#### Activity
From the material below, return every line that includes "agent".
----------------------------------------
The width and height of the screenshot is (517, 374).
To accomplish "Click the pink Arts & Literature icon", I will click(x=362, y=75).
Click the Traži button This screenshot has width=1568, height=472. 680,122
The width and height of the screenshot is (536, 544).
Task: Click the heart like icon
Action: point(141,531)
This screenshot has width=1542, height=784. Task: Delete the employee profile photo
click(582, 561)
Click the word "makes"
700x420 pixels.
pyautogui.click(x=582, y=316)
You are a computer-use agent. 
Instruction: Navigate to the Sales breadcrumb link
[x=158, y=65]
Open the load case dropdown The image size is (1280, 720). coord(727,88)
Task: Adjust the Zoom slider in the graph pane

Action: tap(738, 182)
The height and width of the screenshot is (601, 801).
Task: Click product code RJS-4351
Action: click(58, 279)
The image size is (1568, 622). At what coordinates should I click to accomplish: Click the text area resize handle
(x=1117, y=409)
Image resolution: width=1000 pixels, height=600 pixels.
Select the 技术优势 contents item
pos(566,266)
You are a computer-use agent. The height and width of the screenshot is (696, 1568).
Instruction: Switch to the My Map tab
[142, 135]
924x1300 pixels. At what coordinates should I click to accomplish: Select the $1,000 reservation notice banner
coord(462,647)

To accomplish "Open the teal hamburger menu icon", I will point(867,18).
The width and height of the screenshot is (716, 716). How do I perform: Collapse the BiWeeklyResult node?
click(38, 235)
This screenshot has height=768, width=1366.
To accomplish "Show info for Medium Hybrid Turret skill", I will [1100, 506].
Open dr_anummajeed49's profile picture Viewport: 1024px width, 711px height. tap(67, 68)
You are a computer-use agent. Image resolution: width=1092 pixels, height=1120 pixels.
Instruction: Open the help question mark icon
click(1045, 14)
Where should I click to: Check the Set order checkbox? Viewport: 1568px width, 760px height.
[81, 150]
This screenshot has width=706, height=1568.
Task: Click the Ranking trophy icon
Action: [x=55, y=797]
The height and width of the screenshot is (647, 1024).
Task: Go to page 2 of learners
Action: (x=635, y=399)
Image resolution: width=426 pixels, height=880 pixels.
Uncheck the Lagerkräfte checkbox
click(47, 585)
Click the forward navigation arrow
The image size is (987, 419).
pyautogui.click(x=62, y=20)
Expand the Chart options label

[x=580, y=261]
----------------------------------------
#### Answer
You are a computer-use agent. 
You are a computer-use agent. The height and width of the screenshot is (696, 1568).
You are a computer-use agent. Image resolution: width=1092 pixels, height=1120 pixels.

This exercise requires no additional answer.